▶ **PASSAGE TO READ**:
/---

[--MAIN HOME--] [--ALL HABYHINTS--] [--FACEBOOK PAGE--]

 WHAT IS THE DIFFERENCE BETWEEN ACCURACY AND PRECISION?

METEOROLOGIST JEFF HABY

Accuracy is defined as, "The ability of a measurement to match the actual value of the quantity being measured". If in reality it is 34.0 F outside and a temperature sensor reads 34.0 F, then than sensor is accurate.

Precision is defined as, "(1) The ability of a measurement to be consistently reproduced" and "(2) The number of significant digits to which a value has been reliably measured". If on several tests the temperature sensor matches the actual temperature while the actual temperature is held constant, then the temperature sensor is precise. By the second definition, the number 3.1415 is more precise than the number 3.14

An example of a sensor with BAD accuracy and BAD precision: Suppose a lab refrigerator holds a constant temperature of 38.0 F. A temperature sensor is tested 10 times in the refrigerator. The temperatures from the test yield the temperatures of: 39.4, 38.1, 39.3, 37.5, 38.3, 39.1, 37.1, 37.8, 38.8, 39.0. This distribution shows no tendency toward a particular value (lack of precision) and does not acceptably match the actual temperature (lack of accuracy).

An example of a sensor with GOOD accuracy and BAD precision: Suppose a lab refrigerator holds a constant temperature of 38.0 F. A temperature sensor is tested 10 times in the refrigerator. The temperatures from the test yield the temperatures of: 37.8, 38.3, 38.1, 38.0, 37.6, 38.2, 38.0, 38.0, 37.4, 38.3. This distribution shows no impressive tendency toward a particular value (lack of precision) but each value does come close to the actual temperature (high accuracy).

\---

▶ **TASK LIST**:
**1.** Please copy the article on accuracy and precision word for word, starting with "WHAT IS THE" and going on through "sensor is accurate.".
**2.** Answer these questions from the article on accuracy and precision.
(a) In the accuracy example, what does the temperature sensor read?
(b) By the second definition of precision, which number is more precise than 3.14?
(c) What constant temperature does the lab refrigerator hold?

▶ **DATA SHOWN**:
/---

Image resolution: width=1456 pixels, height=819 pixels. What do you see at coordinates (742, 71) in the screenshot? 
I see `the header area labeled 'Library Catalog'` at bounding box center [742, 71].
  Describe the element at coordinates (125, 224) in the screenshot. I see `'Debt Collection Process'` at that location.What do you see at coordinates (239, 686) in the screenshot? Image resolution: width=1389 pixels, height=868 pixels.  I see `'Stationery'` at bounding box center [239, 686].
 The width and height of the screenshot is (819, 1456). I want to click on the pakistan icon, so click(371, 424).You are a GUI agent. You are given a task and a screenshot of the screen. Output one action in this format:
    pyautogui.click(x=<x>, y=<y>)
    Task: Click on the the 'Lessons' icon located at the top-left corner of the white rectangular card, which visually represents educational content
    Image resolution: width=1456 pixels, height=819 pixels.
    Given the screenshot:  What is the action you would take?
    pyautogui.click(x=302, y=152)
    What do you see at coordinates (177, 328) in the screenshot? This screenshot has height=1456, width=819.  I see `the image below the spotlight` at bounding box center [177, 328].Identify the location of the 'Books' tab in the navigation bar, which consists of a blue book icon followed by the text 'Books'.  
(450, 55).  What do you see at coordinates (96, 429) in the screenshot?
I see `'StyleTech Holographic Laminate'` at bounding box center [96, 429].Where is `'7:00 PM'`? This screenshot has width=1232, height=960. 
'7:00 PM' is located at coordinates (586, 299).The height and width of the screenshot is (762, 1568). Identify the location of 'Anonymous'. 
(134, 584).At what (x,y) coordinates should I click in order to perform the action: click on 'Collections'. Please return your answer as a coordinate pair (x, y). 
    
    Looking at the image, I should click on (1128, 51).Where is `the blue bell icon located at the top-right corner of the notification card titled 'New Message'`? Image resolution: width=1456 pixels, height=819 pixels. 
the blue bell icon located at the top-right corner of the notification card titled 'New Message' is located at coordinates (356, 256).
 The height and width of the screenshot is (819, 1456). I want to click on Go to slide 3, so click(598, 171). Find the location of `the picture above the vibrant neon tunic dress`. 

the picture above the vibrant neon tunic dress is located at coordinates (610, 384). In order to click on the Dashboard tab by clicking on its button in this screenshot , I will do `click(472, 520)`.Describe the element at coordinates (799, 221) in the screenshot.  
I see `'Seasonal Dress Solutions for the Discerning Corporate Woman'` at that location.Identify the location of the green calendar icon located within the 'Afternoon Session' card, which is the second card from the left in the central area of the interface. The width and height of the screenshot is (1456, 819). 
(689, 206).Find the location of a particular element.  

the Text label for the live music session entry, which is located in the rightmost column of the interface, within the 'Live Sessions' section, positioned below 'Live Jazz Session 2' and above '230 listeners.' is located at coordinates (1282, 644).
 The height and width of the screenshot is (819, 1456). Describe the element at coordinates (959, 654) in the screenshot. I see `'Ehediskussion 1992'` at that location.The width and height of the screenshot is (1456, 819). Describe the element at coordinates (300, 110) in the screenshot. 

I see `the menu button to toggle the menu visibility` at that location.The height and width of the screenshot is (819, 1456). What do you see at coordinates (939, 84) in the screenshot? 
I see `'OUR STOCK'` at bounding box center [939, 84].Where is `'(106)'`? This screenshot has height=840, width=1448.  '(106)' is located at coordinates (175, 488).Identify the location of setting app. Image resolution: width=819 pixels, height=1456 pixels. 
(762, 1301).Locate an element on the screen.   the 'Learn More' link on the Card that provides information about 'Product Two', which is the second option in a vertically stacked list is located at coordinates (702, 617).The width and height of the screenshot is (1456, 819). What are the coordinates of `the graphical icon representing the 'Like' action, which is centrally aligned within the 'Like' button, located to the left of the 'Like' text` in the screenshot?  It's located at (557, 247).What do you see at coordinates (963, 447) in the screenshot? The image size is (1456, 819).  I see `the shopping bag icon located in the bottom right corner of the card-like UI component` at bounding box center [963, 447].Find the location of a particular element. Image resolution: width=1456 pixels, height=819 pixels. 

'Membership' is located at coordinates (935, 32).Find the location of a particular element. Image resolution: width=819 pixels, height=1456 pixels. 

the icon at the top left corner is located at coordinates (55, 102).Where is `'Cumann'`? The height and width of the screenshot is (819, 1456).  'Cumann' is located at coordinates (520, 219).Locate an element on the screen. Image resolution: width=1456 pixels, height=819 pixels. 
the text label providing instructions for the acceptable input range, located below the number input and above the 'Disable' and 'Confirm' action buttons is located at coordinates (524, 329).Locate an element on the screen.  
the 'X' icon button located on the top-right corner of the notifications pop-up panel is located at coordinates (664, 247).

\---

▶ **TASK RESULTS**:
**1.**
WHAT IS THE DIFFERENCE BETWEEN ACCURACY AND PRECISION?

METEOROLOGIST JEFF HABY

Accuracy is defined as, "The ability of a measurement to match the actual value of the quantity being measured". If in reality it is 34.0 F outside and a temperature sensor reads 34.0 F, then than sensor is accurate.

**2.**
(a) 34.0 F
(b) 3.1415
(c) 38.0 F